Cette affaire tourne autour de la demande de Me Kailash Trilochun, qui pour- suit conjointement SAJ et l’État après avoir, dit-il, été le Legal Advisor de l’Information and Communication Technologies Authority (ICTA) de mars 2015 à mars 2016. Il dit avoir subi des préjudices après les déclarations de SAJ à son encontre après sa révocation. Me Kaviraj Bokhoree, représentant les intérêts de l’avocat, a indiqué à la cour, jeudi, qu’il communiquera la position de son client le 7 septembre, pour dire s’il va objecter à la motion de Me Ragavoodoo en mettant en cause les héritiers de SAJ, comme le veut la procédure au civil lorsqu’une personne est décédée.

Pour rappel, Me Kailash Trilochun avait cité dans la plainte que SAJ l’aurait traité de «Bebet» et «Batiara» et raconte que jusqu’en septembre 2016, son cabinet tournait à plein régime, avec des juniors et des clerks à son service. Or, il a dû cesser toute activité à la suite de la conférence de presse de SAJ. Kailash Trilochun affirme qu’à cette occasion, l’ancien Premier ministre aurait non seulement menti sur les circonstances entourant ses honoraires dans l’affaire Emtel, mais aussi qu’il s’est senti insulté lorsqu’il a été traité de «bebet» et de «batiara». Il a donné la définition des deux mots. Depuis, il affirme que ses confrères du barreau insinuent à chaque fois qu’il a bénéficié d’une «reward».

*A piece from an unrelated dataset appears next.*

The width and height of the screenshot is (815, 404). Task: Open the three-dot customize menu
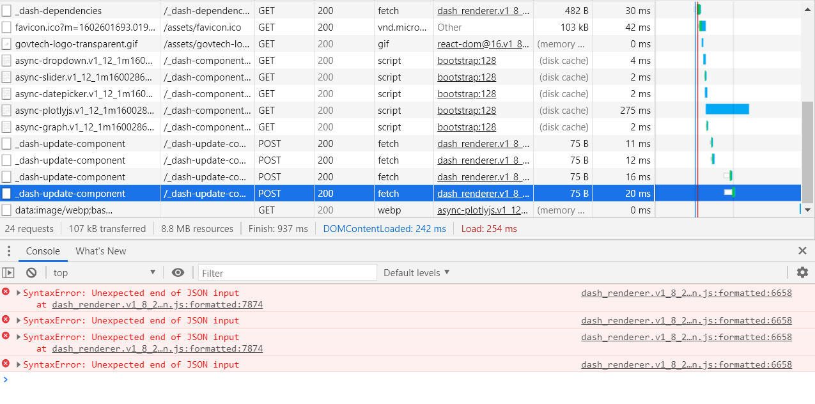pyautogui.click(x=9, y=251)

L’avocat revient aussi sur sa nomination comme conseil légal de l’ICTA et sur l’affaire Emtel. Lorsque ses services ont été retenus pour représenter l’ICTA face à la compagnie de téléphonie mobile en cour et qu’il a pris connaissance du dossier, il a demandé des honoraires de 400 $ l’heure. «Après avoir calculé le nombre d’heures qu’il aurait fallu passer sur cette affaire, le montant s’est élevé à plus de Rs 24 millions», peut-on lire dans le document.

Par la suite, il a revu la somme à la baisse, en demandant Rs 12 millions pour l’affaire et deux appels anticipés. «Cette décision a été prise en toute bonne foi et en tant que patriote malgré le fait que le plaignant allait encourir des pertes financières.» Cependant, lorsqu’il a soumis son devis à l’ICTA, il a été révoqué le même jour.

Il dit avoir ensuite été attaqué à plusieurs reprises par SAJ et sa réputation en a souffert. Il a rouvert son cabinet en juillet 2018 mais jusqu’à présent, il n’a pas encore eu un seul client payant. Il avance que depuis les commentaires de SAJ, qui aurait, sous-entendu qu’il n’avait pas d’éthique, il fait l’objet de regards malveillants et de commentaires du type «…thief, are you going to return Rs 19 millions?»

Pour rappel, SAJ avait affirmé qu’il n’était pas d’accord sur le paiement à l’heure, ni pour la somme de Rs 12 millions. À la fin, Kailash Trilochun avait touché Rs 19 millions.